О себе:FIRST NAME? Which one?
WERE YOU NAMED AFTER ANYONE? Yes, several billion people were named before me. I think there are much fewer named since I was named. If I were not named after anyone then billions would have lived and died and never had a name, that would be weird.
DO YOU LIKE YOUR HAND WRITING ? It's better than some other body part writing. I've tried to write with my feet, but it doesn't look very good. Thankfully my hand only writes when I want it to, so I guess I would have to say I like my hand writing. If I didn't like it to write, I would tell it to.

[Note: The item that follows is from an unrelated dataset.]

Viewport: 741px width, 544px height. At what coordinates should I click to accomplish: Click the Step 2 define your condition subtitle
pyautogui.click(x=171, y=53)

WHAT IS YOUR FAVORITE LUNCH-MEAT? Sirloin Steak
KIDS? Yes, I've seen a lot of kids. There are some kids that live across the street. That is a silly question, there must be kids or else where would we have all come from? Do you actually think kids would have just stopped, there must be kids.
IF YOU WERE ANOTHER PERSON WOULD YOU BE FRIENDS WITH
YOU? It depends on who I was. If I were some person who lived thousands of years ago, I would have never met me. Then again if I were someone else then there would be no me so how could I be friends with me? The person who wrote this is very smart. I mean, how could I be friends with myself, when there is no me.

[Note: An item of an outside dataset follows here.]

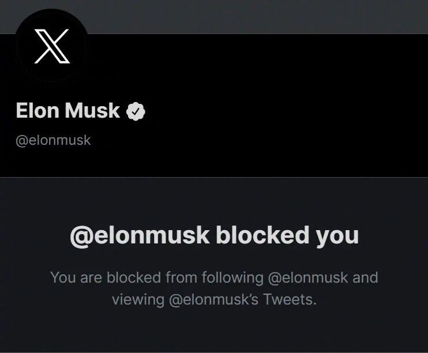The image size is (428, 353).
Task: Click the word "blocked" in the bold heading
Action: tap(262, 235)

DO YOU KEEP A JOURNAL? Rarely, usually I just throw them away once I'm done with them. I said when I'm done with them instead of when I've read them, because that would mean that I would have actually read one.
DO YOU USE SARCASM A LOT? Not a lot. I'm not around sarcasms very often, but there was this one time. This guy was picnicking by himself in the Himalayas and I was hungry so I grabbed his catsup and ran. He chased me down so I saw this sarcasm up ahead and I ran real fast up to it and stopped real quick and he fell into the sarcasm. He fell screaming as he fell. I felt real bad. I don't even like catsup. I'm not sure I've ever been to the Heralayas either. I guess that that must have been the other person I am that I am friends with, or something like that.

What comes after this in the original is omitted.